**TEXTO FORNECIDO**

———

Alguns oficiais-generais ouvidos nesta quinta (22) voltaram a se queixar do ministro, naturalmente sob reserva. Consideram que o texto que editou para negar ter feito ameaças a Lira poderia dispensar a defesa da suposta vontade legítima dos brasileiros pelo voto impresso.
Leite derramado, o substrato da confusão é duplo. Bolsonaro ganhou vapor para sua decadente campanha pela mudança legal que não irá ocorrer, e que muitos temem ser a semente para uma reação anárquica caso seja derrotado nas urnas em 2022.
E o centrão, quem diria, ganha a pecha de defensor da democracia acossada ao mesmo tempo em que arrebenta as porteiras do governo que estaria ameaçando as instituições.
De quebra, o plano supõe que os militares sob fogo irão bater em retirada, deixando sob as ordens do derrotado general Luiz Eduardo Ramos as casamatas (e as mamatas, para ficar na terminologia presidencial) para os novos inquilinos.
Para um governo altamente militarizado, a impressão que fica é que, neste primeiro assalto, os fardados tomaram uma surra do antigo inimigo —que, diga-se de passagem, deixou tal condição desde pelo menos meados do ano passado, quando o namoro ora consumado começou.
Seja como for, foi uma primeira batalha. A guerra continua, com impactos institucionais ainda imprevisíveis, ainda mais com um comandante supremo notável em sua instabilidade.

———

**TRECHO DOS DADOS**

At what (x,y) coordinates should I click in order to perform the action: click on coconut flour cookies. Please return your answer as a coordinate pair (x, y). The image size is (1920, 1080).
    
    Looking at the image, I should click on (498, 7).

———

**DESAFIO**
Duplique fielmente o trecho do texto sobre os militares e o centrão que abre com as palavras "Para um governo" e fecha com "ora consumado começou.". Não é preciso consultar as linhas.

**RESPOSTA COMPLETA**
Para um governo altamente militarizado, a impressão que fica é que, neste primeiro assalto, os fardados tomaram uma surra do antigo inimigo —que, diga-se de passagem, deixou tal condição desde pelo menos meados do ano passado, quando o namoro ora consumado começou.